The survey’s findings match advisor Jamie Bosse’s experience. Clients seem to respect her RFC and CFP designations. “Having the letters behind your name adds credibility to you automatically,” she says, “but on the flip side, they don’t know what they stand for.”
That’s why it’s important to take the time to explain them, Bosse says. She mentions her CFP designation and opens a discussion about the fiduciary standard to which she is held.
Even if they don’t recognize credentials, clients say they want their advisors to keep learning about their field — 47% said their planners should continue their professional education.
CFP? CPA?
The CFP is the most well-known advisor credential — but that is not saying much. Just 15% of respondents named it when asked for types of advisor designations, according to the survey.
Low awareness of the titles makes it easier for clients to get confused by them. Advisor Brenna Baucum, a CFP, has seen it play out in client meetings. She recalled how, during a client meeting about taxes, they mistakenly believed she was an accountant. “You’re a CPA too, can you do my tax returns?” they asked.

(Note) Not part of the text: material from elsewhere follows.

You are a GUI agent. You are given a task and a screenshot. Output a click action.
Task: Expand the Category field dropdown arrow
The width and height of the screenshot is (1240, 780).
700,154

She is less concerned about being mistaken for an accountant than a less-well-trained professional in her own field.
“There’s no bar you have to pass to call yourself a financial advisor,” says Baucum, who has been a planner for six years and a CFP for four years. “The term implies experience and training, neither of which are required.” But the two are considered the same “in the public eye,” she says, along with investment advisor.
“Honestly, it was disturbing how quickly I was able to call myself an investment advisor,” she says. While earning her Series 65 took just a few months, earning her CFP took two years of work experience in addition to passing the CFP Board’s exam and disclosing information about her finances, career and background.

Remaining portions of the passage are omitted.